PISA – La Carta di Pisa è stata ufficialmente approvata durante il convegno “La campagna in Comune”, dedicato alle politiche del cibo, della terra e alla valorizzazione dei territori. Il documento segna un passo decisivo nel riconoscimento del ruolo dei Comuni italiani nella definizione delle strategie agroalimentari nazionali.
A sottolinearne l’importanza è il sindaco di Pisa Michele Conti, delegato nazionale Anci per l’Agricoltura:
«La Carta rafforza il dialogo tra il Ministero dell’Agricoltura e il sistema delle autonomie locali, valorizzando il contributo dei Comuni nelle politiche che riguardano alimentazione, paesaggio rurale e filiere produttive».
Gli impegni della Carta di Pisa
Con la firma del documento, Anci si impegna a:
tutelare le tradizioni produttive e la qualità alimentare;
promuovere le identità locali e le eccellenze territoriali;
incentivare filiere corte e consumo consapevole, con particolare attenzione alle mense scolastiche;
realizzare un tavolo permanente di confronto con il ministero;
censire e valorizzare tipicità, reti tematiche e presidi territoriali;
partecipare attivamente alle politiche del Made in Italy;
sostenere la candidatura della cucina italiana a Patrimonio Immateriale Unesco.

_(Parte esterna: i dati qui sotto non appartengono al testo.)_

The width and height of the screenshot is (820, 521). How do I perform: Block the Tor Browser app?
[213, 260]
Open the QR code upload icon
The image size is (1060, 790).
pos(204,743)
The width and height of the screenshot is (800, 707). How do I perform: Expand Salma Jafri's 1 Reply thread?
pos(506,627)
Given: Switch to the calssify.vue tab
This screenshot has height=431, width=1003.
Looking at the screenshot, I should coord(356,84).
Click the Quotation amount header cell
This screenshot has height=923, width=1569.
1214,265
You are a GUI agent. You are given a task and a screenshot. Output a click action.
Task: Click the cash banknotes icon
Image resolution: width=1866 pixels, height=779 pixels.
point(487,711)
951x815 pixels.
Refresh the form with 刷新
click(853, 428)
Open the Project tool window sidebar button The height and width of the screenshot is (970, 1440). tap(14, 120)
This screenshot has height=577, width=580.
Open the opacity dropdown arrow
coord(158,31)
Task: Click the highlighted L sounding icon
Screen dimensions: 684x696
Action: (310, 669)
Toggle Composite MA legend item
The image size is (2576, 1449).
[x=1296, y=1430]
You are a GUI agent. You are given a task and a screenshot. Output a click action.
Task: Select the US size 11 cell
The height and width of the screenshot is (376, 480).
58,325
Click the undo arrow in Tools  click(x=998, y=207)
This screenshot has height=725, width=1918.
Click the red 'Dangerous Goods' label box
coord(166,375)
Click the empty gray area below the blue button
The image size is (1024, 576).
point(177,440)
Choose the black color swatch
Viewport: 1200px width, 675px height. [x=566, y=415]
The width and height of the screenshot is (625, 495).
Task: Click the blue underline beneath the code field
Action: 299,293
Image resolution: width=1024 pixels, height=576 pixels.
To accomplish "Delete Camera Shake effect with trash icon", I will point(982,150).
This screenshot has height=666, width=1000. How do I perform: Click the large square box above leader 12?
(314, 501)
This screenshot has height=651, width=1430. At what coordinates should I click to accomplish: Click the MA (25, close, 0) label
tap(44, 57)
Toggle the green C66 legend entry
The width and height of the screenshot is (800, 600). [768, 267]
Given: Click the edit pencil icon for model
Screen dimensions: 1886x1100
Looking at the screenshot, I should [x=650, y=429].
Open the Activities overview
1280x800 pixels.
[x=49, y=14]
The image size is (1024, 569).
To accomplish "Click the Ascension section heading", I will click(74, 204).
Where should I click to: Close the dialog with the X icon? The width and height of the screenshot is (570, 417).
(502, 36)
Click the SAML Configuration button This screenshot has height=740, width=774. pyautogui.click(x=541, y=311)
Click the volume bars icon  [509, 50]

Il ministro dell’Agricoltura Francesco Lollobrigida, intervenuto in videocollegamento, ha ribadito l’impegno del Governo nel favorire filiere corte ed educazione alimentare sin dalle scuole.
Toscana in prima linea per le eccellenze agroalimentari
Per Susanna Cenni, presidente di Anci Toscana, la Carta rappresenta un’opportunità per consolidare il lavoro svolto negli ultimi anni nella regione:
«Dobbiamo continuare a valorizzare le nostre produzioni di qualità, creando reti che uniscano Comuni, istituzioni europee, università, imprese e associazioni».
Conti ha inoltre evidenziato il ruolo chiave dei Comuni nella tutela del paesaggio agricolo:
«Le amministrazioni locali devono rimanere protagoniste nella difesa del paesaggio, prevenendo abbandono e consumo improprio del territorio. La Carta di Pisa è il punto di partenza per rafforzare il legame tra città, comunità e aree rurali».